In 1643, the English Parliament called upon "learned, godly and judicious Divines", to meet at Westminster Abbey in order to provide advice on issues of worship, doctrine, government and discipline of the Church of England. Their meetings, over a period of five years, produced the confession of faith, as well as a Larger Catechism and a Shorter Catechism. For more than three centuries, various churches around the world have adopted the confession and the catechisms as their standards of doctrine, subordinate to the Bible.
The Westminster Confession of Faith was modified and adopted by Congregationalists in England in the form of the Savoy Declaration (1658). Likewise, the Baptists of England modified the Savoy Declaration to produce the Second London Baptist Confession (1689). English Presbyterians, Congregationalists, and Baptists would together (with others) come to be known as Nonconformists, because they did not conform to the Act of Uniformity (1662) establishing the Church of England as the only legally-approved church, though they were in many ways united by their common confessions, built on the Westminster Confession.
During the English Civil War (1642-1649), the English Parliament raised armies in an alliance with the Covenanters who by then were the de facto government of Scotland, against the forces of the king, Charles I of England. The purpose of the Westminster Assembly, in which 121 Puritan clergymen participated, was to provide official documents for the reformation of the Church of England. The Church of Scotland had recently overthrown its bishops and adopted presbyterianism (see Bishops' Wars). For this reason, as a condition for entering into the alliance with England, the Scottish Parliament formed the Solemn League and Covenant with the English Parliament, which meant that the Church of England would abandon episcopalianism and consistently adhere to Calvinistic standards of doctrine and worship. The Confession and Catechisms were produced in order to secure the help of the Scots against the king.
The Scottish Commissioners who were present at the Assembly were satisfied with the Confession of Faith, and in 1646, the document was sent to the English parliament to be ratified, and submitted to the General Assembly of the Scottish Kirk. The Church of Scotland adopted the document, without amendment, in 1647. In England, the House of Commons returned the document to the Assembly with the requirement to compile a list of proof texts from Scripture. After vigorous debate, the Confession was then in part adopted as the Articles of Christian Religion in 1648, by act of the English parliament, omitting some sections and chapters. The next year, the Scottish parliament ratified the Confession without amendment.
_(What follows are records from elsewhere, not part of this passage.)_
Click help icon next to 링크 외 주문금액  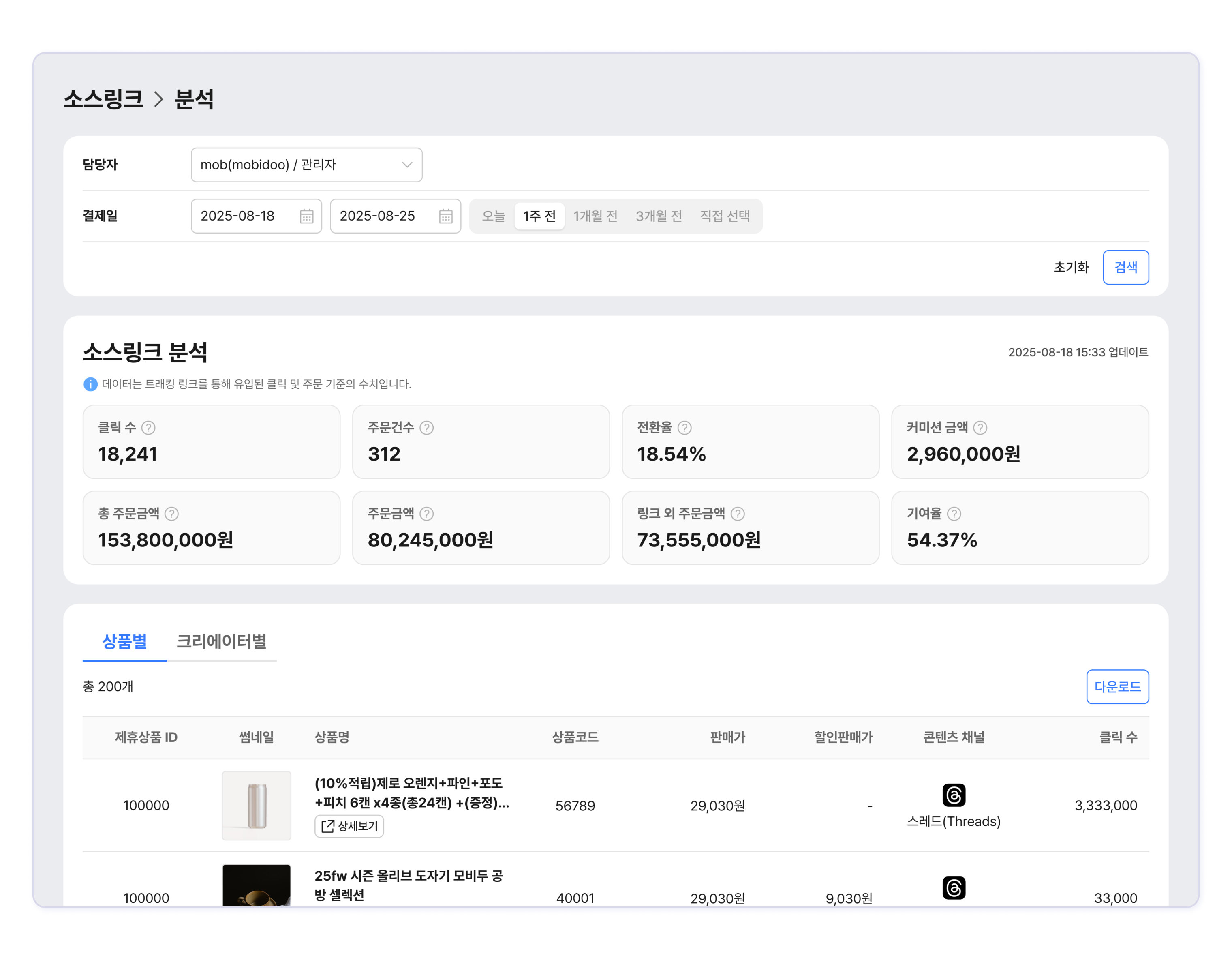[738, 514]
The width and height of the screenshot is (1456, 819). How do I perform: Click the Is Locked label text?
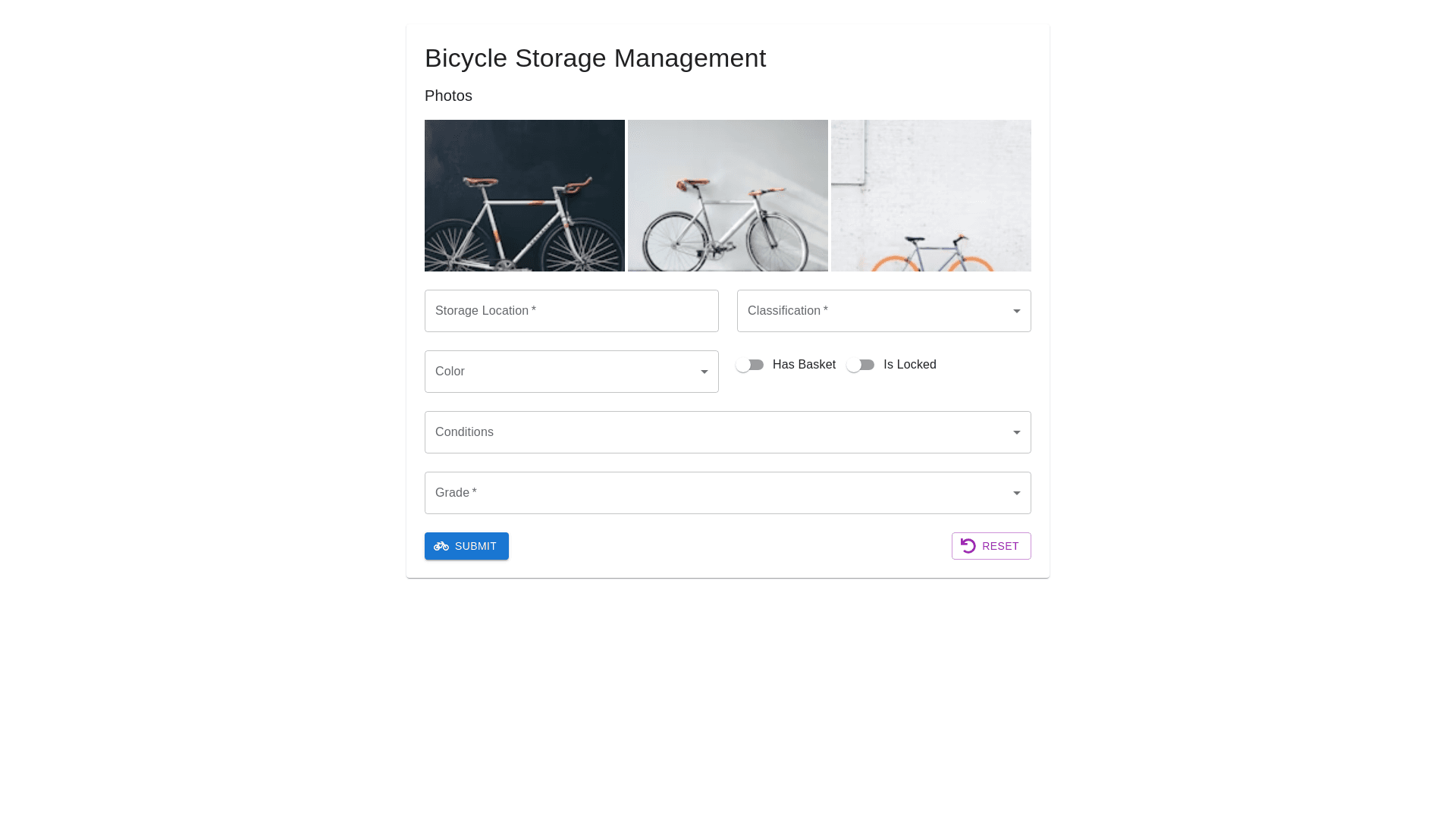[x=909, y=365]
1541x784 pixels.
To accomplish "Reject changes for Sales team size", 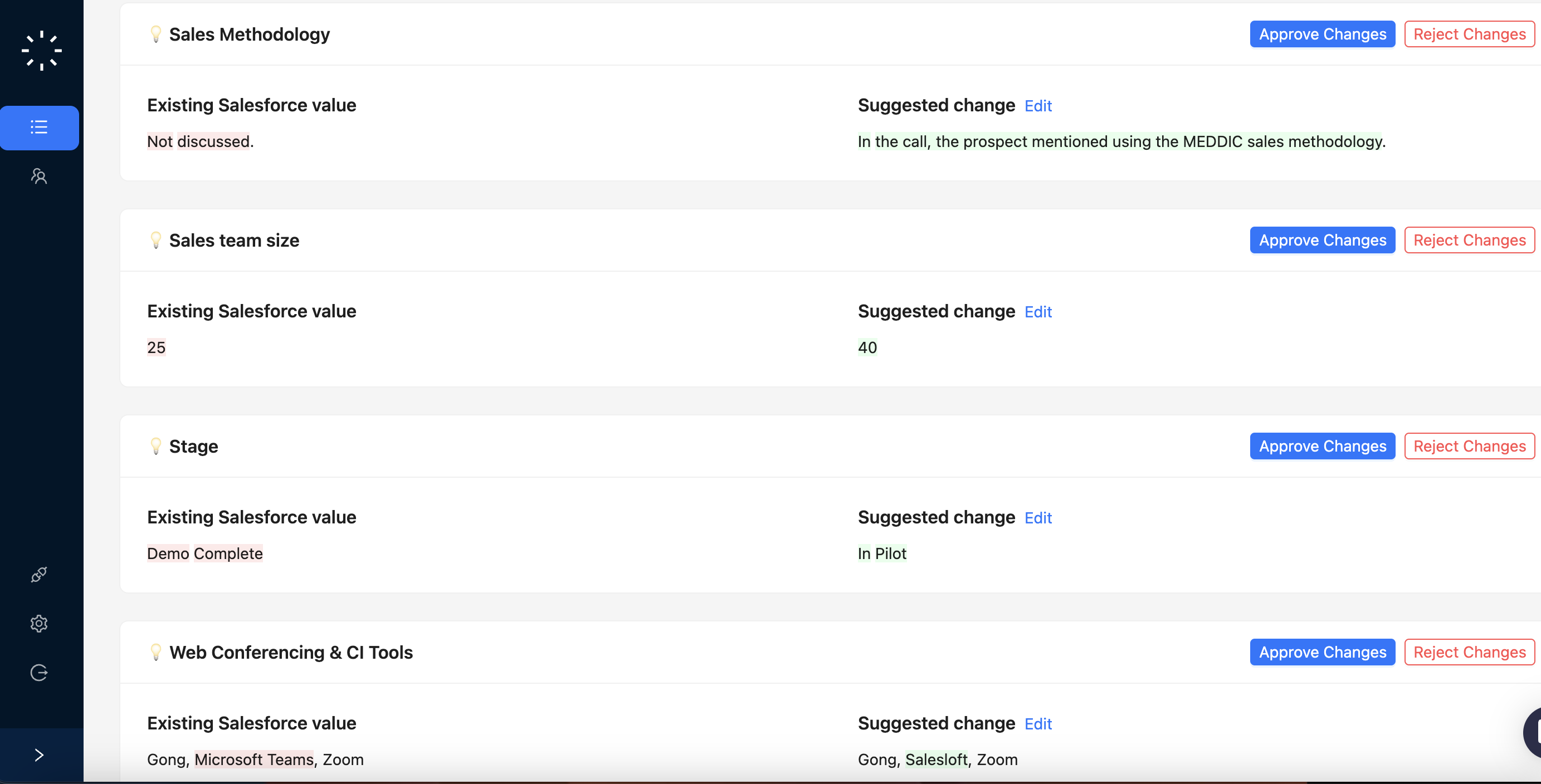I will click(1469, 241).
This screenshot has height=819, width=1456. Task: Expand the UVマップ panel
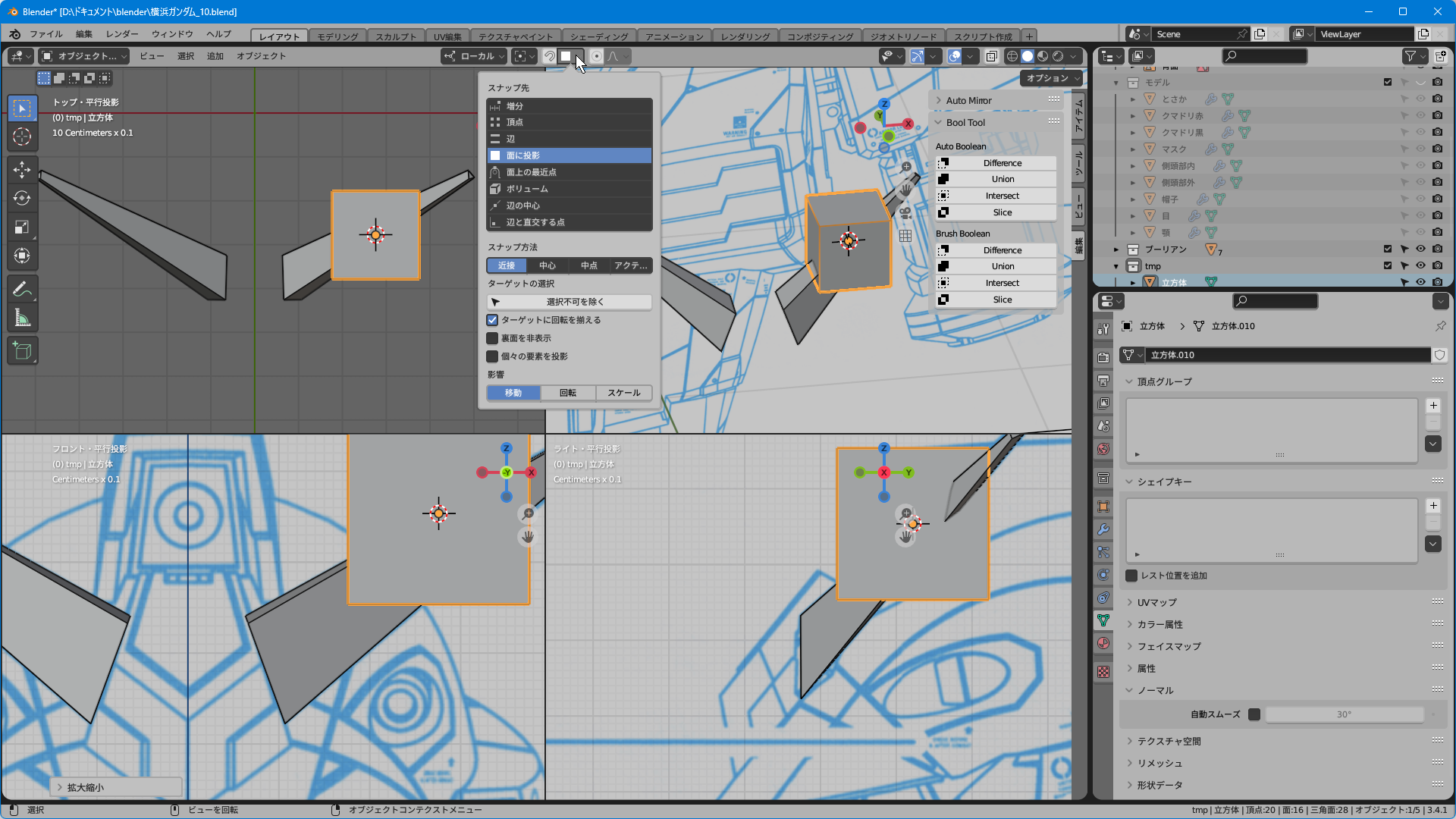[1156, 602]
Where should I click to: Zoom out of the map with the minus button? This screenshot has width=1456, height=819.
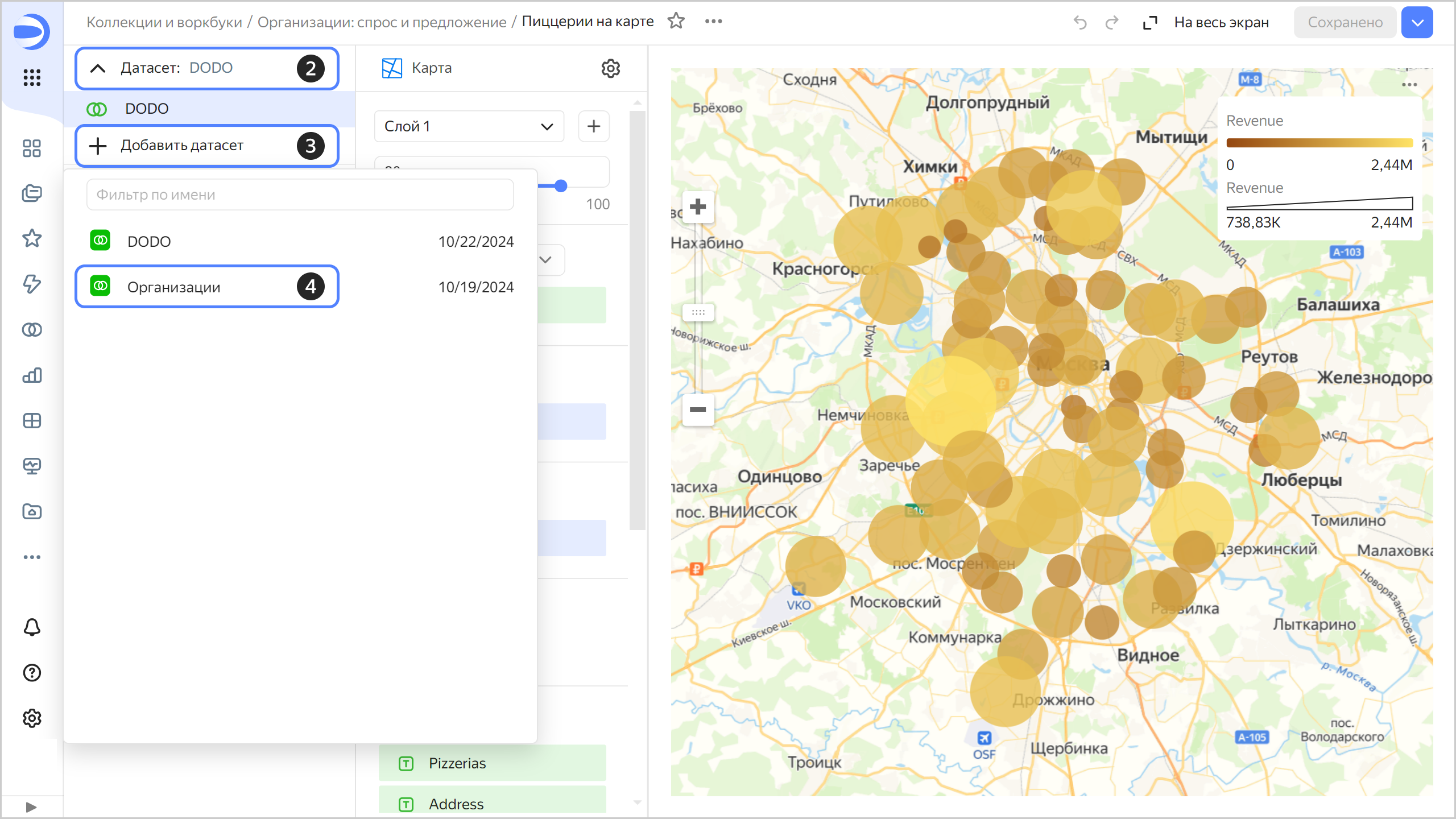[698, 410]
In 1660, the restoration of the British monarchy and of the Anglican episcopacy resulted in the nullification of these acts of the two parliaments. However, when William of Orange replaced the Roman Catholic King James II of England, he gave royal sanction to Scottish parliament's ratification of the Confession, again without change, in 1690.
The confession is a systematic exposition of Calvinist orthodoxy (which Neo-orthodox scholars refer to as, "scholastic Calvinism"), influenced by Puritan and covenant theology.
It includes doctrines common to most of Christendom such as the Trinity and Jesus' sacrificial death and resurrection, and it contains doctrines specific to Protestantism such as sola scriptura and sola fide. Its more controversial features include double predestination (held alongside freedom of choice), the covenant of works with Adam, the Puritan doctrine that assurance of salvation is not a necessary concomitant of faith, a minimalist conception of worship, and a strict sabbatarianism.
Even more controversially, it states that the Pope is the Antichrist, that the Roman Catholic mass is a form of idolatry, and rules out marriage with non-Christians. These formulations were repudiated by the various bodies which adopted the confession (for instance, the Church of Scotland, though its ministers are still free to adhere to the full confession and some do), but the confession remains part of the official doctrine of some other Presbyterian churches. For example, the Presbyterian Church of Australia holds to the Westminster Confession of Faith as its standard, subordinate to the Word of God, and read in the light of a declaratory statement.
The Doctrinal Deliverance of 1910 marks the beginning of the Fundamentalist-Modernist Controversy in the PCUSA, which would ultimately result in the exodus of a significant minority of the denomination's conservatives, including J. Gresham Machen, who went on to found the Orthodox Presbyterian Church.
In general, the PCA allows greater leeway than the OPC for elders to take personal exception to some articles in the Confession.